In a high-powered example of networking and serendipity, a friend of Sting’s had been working on creating an indestructible soccer ball. Sager’s interest spurred him on, and the Hope is a Game-Changer initiative (www.poweroftheinvisiblesun.com) was launched.

Four years later, Sager was visiting another child soldiers’ camp in Rwanda to distribute footballs to the graduating class of the program the foundation created to teach soccer and life skills. There was Moses, holding his new ball. “(Because) my family and I connected with him, it will end up affecting kids all around the world,” Sager said.

Team Sager (as they like to be known), never gives handouts to people, preferring that they “have skin in the game,” Sager said. “Pure charity cripples people; it doesn’t make them feel good about themselves, it’s not sustainable, and it’s not leveraged.”

Instead, the Sagers give people a “hand up.” Expanding on a well-known axiom, Sager likes to say that a “hand up” goes one step beyond teaching a man to fish. “Unless you teach him how to sell fish, all he’s going to do is eat fish.”

Based on that precept, one of the foundation’s dozens of current initiatives is called Hands Up Not Handouts, in which Rwandan and Palestinian women make jewelry using their traditional skills: basket weaving and embroidery, respectively. By creating and effectively marketing products that appeal to fashion-setters in the West, the women pull themselves and their families out of poverty.

Tess Sager operates the initiative in Palestine. “She has hundreds of Palestinian women working with her,” said her proud father. “We’re Jewish.

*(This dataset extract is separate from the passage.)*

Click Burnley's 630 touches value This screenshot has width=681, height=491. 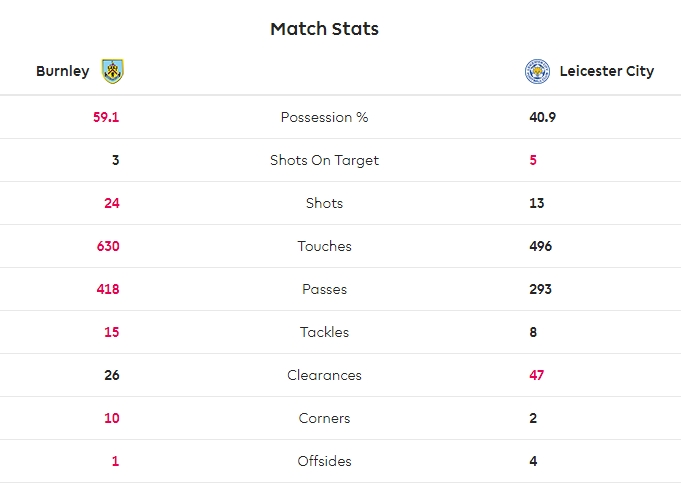108,246
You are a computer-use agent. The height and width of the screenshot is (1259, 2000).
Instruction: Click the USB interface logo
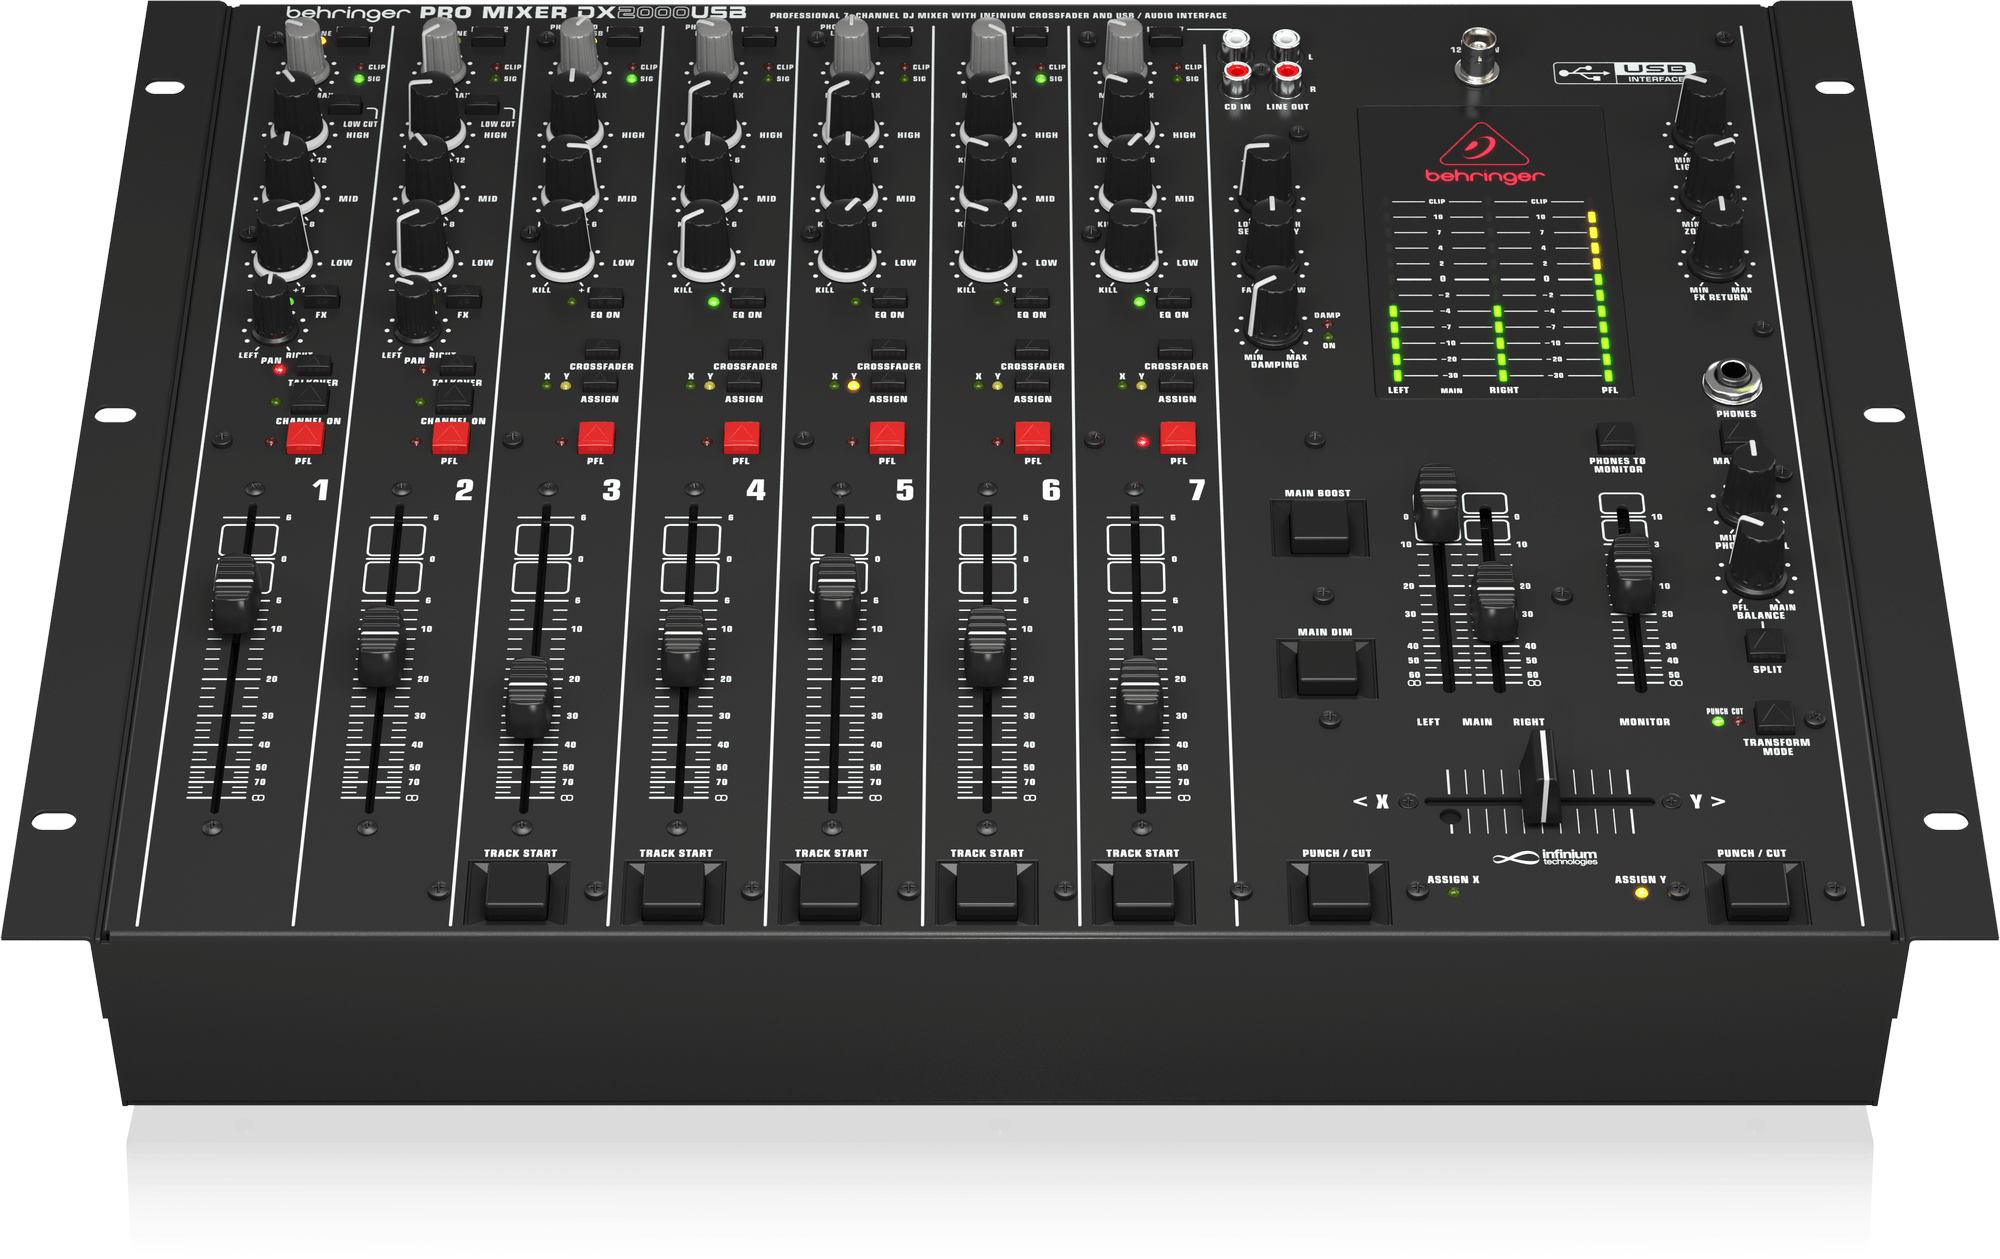[1625, 72]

When would we have the opportunity to sit in a living room in a Palestinian woman’s house and share with them who we are? We are giving Palestinian women a different way to think about Jews.”

Bobby Sager also has given the world a different way to think about wealthy businesspeople. A major supporter of the Young Presidents Organization (YPO – www.ypo.org), Sager exhorts them to use their skills to improve the lives of others. Sager was the first recipient of YPO’s Global Humanitarian Award and recently won the organization’s prestigious Hickok Award for distinguished service.

There are 20,000 members of YPO throughout the world, effectively all millionaires, said Sager. He speaks a dozen times a year to members of the organization. “Ultimately, business leaders have the unique ability to make a powerful difference in the world by making themselves the currency.”

Sager tells them that he applies the same skill set that he uses to make money to help people. “You have to know how to formulate a plan, hire, fire people, hold them accountable; you have to know how to get stuff done.

Sager urges them, and everyone, to “Be selfish, go help someone.”

He said that he and his family get to learn so much and “feel our experiences so much. That’s what being selfish is. The more selfish we are, the more we want to do it, and the more people who get help.”